Dibs el ‘inab
Dibs el ‘inab, or grape molasses, is a thick syrup, usually derived from white grapes. It is common to the mountainous regions of Lebanon, and is a central component of the food stock that Lebanese households traditionally put up for winter, known as mouneh.
Before refined sugar was introduced some 150-200 years ago, households in Lebanese villages relied on grape molasses as a generic sweetener. The grape harvest was a communal activity that was welcomed with festivals – essentially moveable feasts that would start in the vineyards, then proceed to the presses for an initial processing. The celebrations would continue at the homes of participating families, who would enjoy desserts prepared from fresh dibs el ‘inab, as together, they completed the processing and bottled the molasses under the direction of the eldest women of the households (Riachy, 1998; al Ghazi, 2001).

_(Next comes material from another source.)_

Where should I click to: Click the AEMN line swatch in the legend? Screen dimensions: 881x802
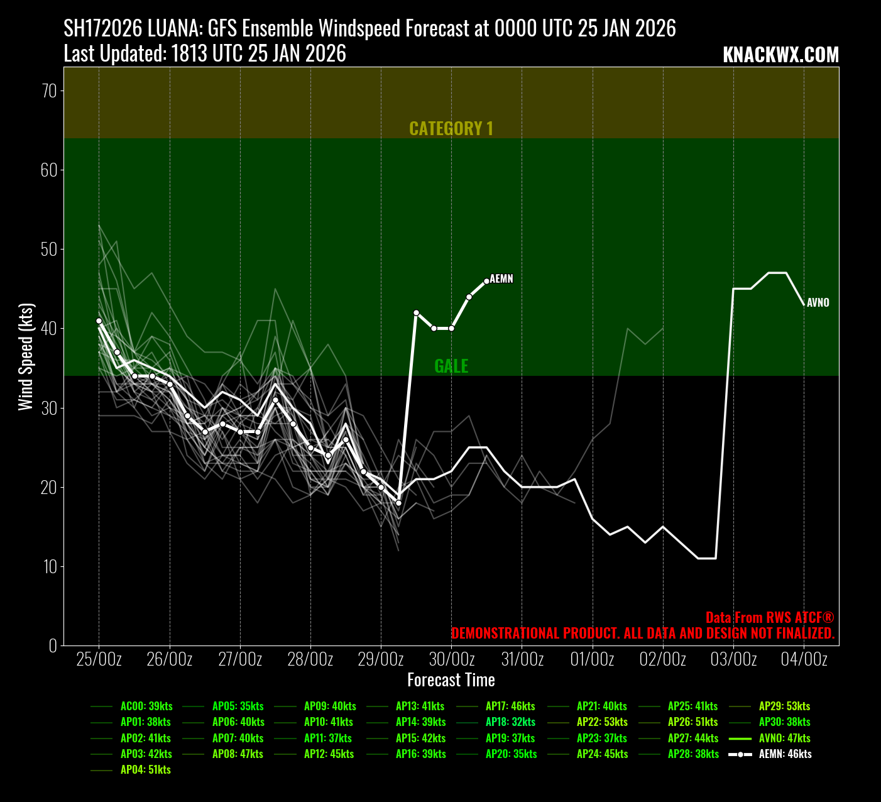tap(740, 754)
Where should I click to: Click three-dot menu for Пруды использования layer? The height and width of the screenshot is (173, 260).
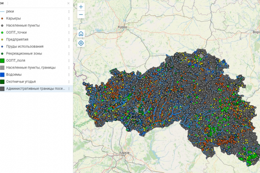coord(69,46)
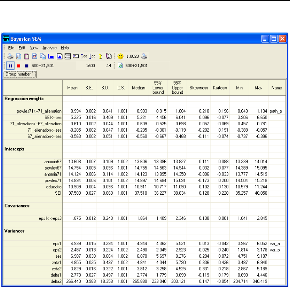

There are various recipes for dibs el ‘inab, but the basic procedure involves juicing the grapes, then adding pulverized howara (marl, a calcium carbonate clay-sized mineral). The juice can be let to rest for a few hours, then it is filtered and boiled and stirred so that it can reach a syrup consistency.
The high sugar content and low acidity makes most local Lebanese white grapes suitable to produce dibs el ‘inab. These include obeidi, saraani, shamouti, mikseis, mirweih, magdousheh and salti varieties.